Given request
Please gather every line of the rows below that contains the string "chip", matching case exactly, and copy each one out.

>> Begin

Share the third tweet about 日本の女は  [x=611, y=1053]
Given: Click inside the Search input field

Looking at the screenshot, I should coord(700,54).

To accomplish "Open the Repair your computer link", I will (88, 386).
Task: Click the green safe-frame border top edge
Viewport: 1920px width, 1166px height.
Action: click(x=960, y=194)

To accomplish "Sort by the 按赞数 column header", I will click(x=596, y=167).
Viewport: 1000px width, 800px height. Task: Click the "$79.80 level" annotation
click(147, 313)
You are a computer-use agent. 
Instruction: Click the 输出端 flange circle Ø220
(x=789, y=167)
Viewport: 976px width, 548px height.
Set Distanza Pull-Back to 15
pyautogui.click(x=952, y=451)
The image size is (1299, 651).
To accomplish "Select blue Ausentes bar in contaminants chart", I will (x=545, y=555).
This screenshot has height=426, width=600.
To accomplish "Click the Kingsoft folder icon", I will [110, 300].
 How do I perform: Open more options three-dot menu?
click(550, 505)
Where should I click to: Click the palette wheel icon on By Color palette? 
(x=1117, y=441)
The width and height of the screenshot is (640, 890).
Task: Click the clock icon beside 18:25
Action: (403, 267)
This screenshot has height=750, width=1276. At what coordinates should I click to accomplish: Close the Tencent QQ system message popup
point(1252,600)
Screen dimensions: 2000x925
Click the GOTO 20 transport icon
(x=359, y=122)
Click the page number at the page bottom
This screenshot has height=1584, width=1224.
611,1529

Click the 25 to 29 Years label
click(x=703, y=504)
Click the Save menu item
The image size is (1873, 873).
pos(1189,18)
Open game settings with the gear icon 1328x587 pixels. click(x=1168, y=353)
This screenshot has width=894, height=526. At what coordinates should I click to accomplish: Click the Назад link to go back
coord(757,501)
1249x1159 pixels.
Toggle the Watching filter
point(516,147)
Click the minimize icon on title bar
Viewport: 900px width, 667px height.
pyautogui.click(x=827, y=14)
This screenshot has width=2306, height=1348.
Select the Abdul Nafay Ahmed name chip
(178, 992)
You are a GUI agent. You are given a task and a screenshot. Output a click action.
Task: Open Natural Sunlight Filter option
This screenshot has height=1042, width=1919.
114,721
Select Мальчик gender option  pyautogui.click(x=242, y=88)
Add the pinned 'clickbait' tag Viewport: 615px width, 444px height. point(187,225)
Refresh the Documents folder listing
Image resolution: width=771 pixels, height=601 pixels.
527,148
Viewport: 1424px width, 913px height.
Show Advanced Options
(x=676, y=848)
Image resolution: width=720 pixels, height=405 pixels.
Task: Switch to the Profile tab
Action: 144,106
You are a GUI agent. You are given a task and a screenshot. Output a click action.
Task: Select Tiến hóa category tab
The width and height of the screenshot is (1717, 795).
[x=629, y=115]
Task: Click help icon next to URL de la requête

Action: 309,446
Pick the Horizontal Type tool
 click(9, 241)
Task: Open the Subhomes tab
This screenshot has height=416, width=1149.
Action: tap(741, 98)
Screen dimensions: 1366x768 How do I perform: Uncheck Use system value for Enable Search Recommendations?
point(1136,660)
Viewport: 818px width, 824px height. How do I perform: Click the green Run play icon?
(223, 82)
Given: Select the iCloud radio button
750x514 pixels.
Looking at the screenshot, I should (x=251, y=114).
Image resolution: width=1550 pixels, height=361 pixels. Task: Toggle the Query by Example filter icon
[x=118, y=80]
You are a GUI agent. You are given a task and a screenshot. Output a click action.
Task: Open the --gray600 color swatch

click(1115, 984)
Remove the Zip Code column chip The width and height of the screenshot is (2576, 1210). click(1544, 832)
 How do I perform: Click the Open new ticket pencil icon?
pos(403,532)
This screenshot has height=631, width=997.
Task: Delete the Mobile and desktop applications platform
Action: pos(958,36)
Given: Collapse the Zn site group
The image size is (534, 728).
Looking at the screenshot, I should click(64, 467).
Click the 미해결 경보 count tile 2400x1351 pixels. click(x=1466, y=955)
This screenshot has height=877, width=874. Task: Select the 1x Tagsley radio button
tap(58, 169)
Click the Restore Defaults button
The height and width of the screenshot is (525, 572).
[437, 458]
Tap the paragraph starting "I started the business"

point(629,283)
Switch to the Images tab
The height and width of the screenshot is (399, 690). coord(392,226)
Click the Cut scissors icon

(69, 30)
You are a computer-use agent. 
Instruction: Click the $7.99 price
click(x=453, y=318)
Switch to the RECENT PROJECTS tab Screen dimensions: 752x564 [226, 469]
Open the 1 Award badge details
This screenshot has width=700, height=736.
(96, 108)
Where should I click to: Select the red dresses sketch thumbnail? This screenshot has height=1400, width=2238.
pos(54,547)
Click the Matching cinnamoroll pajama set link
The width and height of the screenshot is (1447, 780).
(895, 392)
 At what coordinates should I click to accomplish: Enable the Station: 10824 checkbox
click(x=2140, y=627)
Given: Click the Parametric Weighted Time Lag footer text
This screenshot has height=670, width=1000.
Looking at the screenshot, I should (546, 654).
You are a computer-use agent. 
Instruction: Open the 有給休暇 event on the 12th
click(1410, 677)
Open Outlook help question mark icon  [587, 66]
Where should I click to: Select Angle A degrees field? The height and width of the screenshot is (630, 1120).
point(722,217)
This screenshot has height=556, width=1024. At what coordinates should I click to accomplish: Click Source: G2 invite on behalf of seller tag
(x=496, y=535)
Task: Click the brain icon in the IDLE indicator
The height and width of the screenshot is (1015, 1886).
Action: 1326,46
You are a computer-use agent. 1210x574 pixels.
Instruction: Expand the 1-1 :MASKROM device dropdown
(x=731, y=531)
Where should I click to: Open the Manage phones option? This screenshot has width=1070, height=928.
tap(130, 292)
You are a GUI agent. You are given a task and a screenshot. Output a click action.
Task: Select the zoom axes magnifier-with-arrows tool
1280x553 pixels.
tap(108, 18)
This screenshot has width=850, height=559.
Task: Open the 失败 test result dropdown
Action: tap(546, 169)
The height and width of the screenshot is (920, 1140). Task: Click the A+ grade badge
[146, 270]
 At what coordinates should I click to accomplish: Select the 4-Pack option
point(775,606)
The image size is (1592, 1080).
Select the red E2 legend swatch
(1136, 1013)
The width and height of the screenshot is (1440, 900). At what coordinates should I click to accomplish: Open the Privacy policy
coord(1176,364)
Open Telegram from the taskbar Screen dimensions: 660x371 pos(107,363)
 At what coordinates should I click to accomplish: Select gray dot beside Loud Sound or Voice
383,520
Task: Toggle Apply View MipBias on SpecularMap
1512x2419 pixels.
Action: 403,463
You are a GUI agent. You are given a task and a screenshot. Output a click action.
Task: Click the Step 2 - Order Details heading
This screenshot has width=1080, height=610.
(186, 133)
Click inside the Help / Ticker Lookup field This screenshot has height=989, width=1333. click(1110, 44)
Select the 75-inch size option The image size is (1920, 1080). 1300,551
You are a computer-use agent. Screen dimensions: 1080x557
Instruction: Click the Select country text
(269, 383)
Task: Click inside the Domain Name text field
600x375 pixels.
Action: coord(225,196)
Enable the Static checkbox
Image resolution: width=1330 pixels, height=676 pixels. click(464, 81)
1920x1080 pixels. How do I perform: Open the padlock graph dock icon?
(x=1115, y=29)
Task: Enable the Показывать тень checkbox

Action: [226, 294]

>> End

Answer to the exercise
Select the Abdul Nafay Ahmed name chip
Remove the Zip Code column chip The width and height of the screenshot is (2576, 1210). click(1544, 832)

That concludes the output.